Lange Zeit lag dieses Buch nur in uralten Übersetzungen vor, die auch für diverse spätere Ausgaben benutzt wurden. Die vorliegende vollständige Neuübersetzung von Dagmar Kreher war somit längst überfällig – und sie ist im Ganzen hervorragend gelungen. Eine ebenso klare und bündige wie auch bildhafte Sprache nimmt von Anfang an für sich ein. Manchmal war es, so die Übersetzerin, nötig, gewisse Wortspiele sprachlich völlig neu zu schöpfen, damit sie verständlich werden; dies macht Sinn und überzeugt auch größtenteils. Herrlich die Widergabe des italienischen Akzents von Berlioz’ Intimfeind Luigi Cherubini („Ik-ä verbiete, dass Sie kommen wieder!“); derartige Kabinettstückchen finden sich in den älteren Übersetzungen nicht.

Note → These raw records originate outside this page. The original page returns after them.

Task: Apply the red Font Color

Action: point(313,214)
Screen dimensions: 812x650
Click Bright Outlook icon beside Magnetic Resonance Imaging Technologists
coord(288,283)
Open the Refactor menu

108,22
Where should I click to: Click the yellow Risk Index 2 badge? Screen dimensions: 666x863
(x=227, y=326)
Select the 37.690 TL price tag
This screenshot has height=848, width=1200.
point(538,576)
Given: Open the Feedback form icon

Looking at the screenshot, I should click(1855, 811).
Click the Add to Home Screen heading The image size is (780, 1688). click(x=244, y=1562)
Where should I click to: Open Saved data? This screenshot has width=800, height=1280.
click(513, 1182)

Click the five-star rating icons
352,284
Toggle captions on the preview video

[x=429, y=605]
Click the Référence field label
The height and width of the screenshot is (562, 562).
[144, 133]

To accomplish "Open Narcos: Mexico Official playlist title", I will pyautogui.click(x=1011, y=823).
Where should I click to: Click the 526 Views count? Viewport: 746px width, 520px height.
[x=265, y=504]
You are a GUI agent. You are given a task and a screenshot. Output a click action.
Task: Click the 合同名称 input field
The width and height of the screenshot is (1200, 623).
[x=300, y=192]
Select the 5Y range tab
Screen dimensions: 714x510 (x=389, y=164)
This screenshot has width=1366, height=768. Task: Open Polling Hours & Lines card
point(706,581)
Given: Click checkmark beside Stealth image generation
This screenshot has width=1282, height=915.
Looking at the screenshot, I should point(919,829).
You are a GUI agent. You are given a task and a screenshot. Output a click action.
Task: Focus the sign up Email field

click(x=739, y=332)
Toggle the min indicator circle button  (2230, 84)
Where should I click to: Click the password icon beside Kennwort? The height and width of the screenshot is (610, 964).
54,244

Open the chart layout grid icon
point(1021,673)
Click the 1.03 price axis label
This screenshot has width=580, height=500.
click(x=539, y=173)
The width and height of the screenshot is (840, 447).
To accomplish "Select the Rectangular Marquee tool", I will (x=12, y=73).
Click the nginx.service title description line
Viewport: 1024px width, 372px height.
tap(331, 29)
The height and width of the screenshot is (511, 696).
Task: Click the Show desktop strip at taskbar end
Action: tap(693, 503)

Einen ebenso großen Anteil am Erfolg dieser Neuausgabe hat indes der Herausgeber Frank Heidlberger: Zahlreiche Fußnoten und Kommentare verschaffen einen zusätzlichen Einblick in das von Berlioz Berichtete, erklären Äußerungen, die heute vielleicht nicht mehr verständlich sind, und korrigieren zahlreiche sachliche Irrtümer, die Berlioz selbst bei der Abfassung seiner Memoiren unterlaufen waren. Zu guter Letzt gibt es noch eine ausführliche biografische Übersicht sowie ein Personenglossar, in denen man sich über die vielen von Berlioz erwähnten Persönlichkeiten informieren kann. Insgesamt ein exquisites Lesevergnügen, das sich niemand entgehen lassen sollte – auch diejenigen nicht, die Berlioz’ Musik kritisch gegenüberstehen.